Lisa Jacobs, Koen Köppen, Alan Chang, Charles Delingpole (L-R, clockwise).
Fintech’s biggest hires and departures of 2022
Here’s a round up of some of this year’s biggest entries and exits.

2022 was marred by mass fintech layoffs in the second half of the year.
Huge companies including Stripe, Plaid, Pleo and Klarna (twice) all made job cuts this year, and there were mass layoffs at Meta and Twitter in the tech space as well.
There were also a number of big exits – some onto exciting new ventures and others, well, still to be determined.
In the first half though we saw a host of top players make the leap from the traditional finance space into crypto and digital banking – including HSBC’s former group chief risk officer – and a number of big appointments from within the industry as well.
Here are some of the industry’s biggest hires and exits of 2022:
Appointments
Elon Musk – Twitter
Not officially a fintech appointment, Elon Musk gets an honourary mention on this list with his Twitter takeover earlier this year. He has hardly had a smooth ride as CEO, and a Twitter poll asking if he should quit conclusively decided that he should (by 57.7 per cent with more than 17 million votes). So Musk could swiftly be moving to the departures side of this article, but for now, he remains head of Twitter – until he can “find someone foolish enough to take the job”. Whether it’s seeing Atom Bank leave the platform or the confusing idea of making Twitter a bank, Musk has already had quite an impact on the fintech space whether he meant to or not.

============

WHAT TO DO:
#1 Please rewrite the fintech hires article, everything from "There were also" down to "industry as well.", putting "online banking" where "digital banking" appears.
#2 According to the fintech hires article, what share of the vote in the Twitter poll decided that Musk should quit?
#3 List every company that the fintech hires article names as making job cuts or having mass layoffs this year.
The records that come next have no connection to the fintech hires article.

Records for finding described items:
============

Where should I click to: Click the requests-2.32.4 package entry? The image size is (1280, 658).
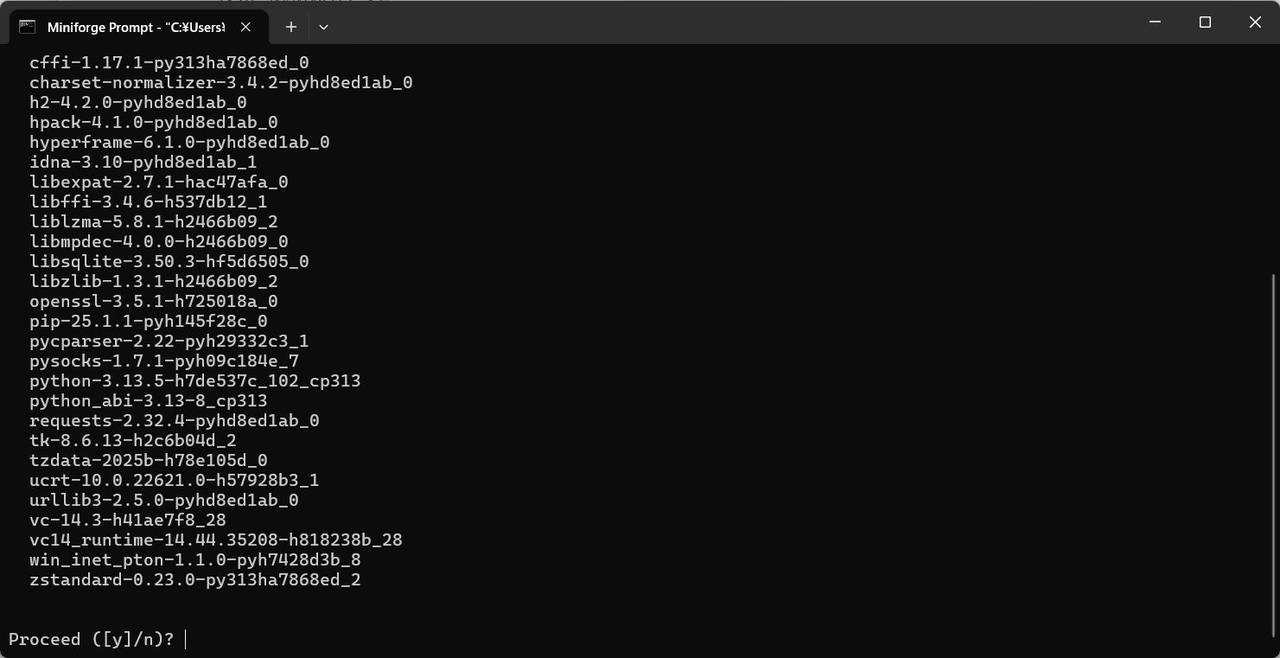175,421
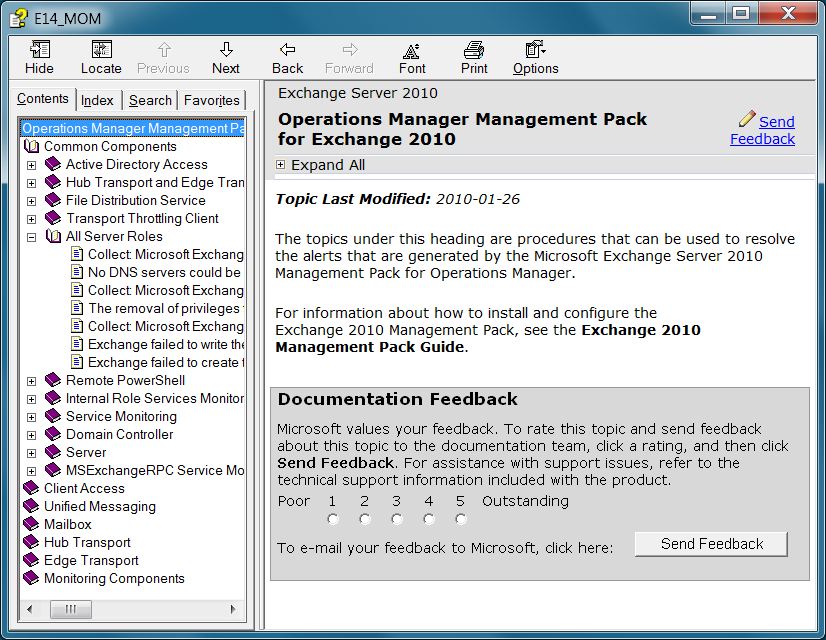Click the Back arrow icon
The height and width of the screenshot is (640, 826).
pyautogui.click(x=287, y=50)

============

RESPONSES IN ORDER:
#1
There were also a number of big exits – some onto exciting new ventures and others, well, still to be determined.
In the first half though we saw a host of top players make the leap from the traditional finance space into crypto and online banking – including HSBC’s former group chief risk officer – and a number of big appointments from within the industry as well.

#2 57.7 percent, with more than 17 million votes.

#3 Stripe, Plaid, Pleo, Klarna, Meta, Twitter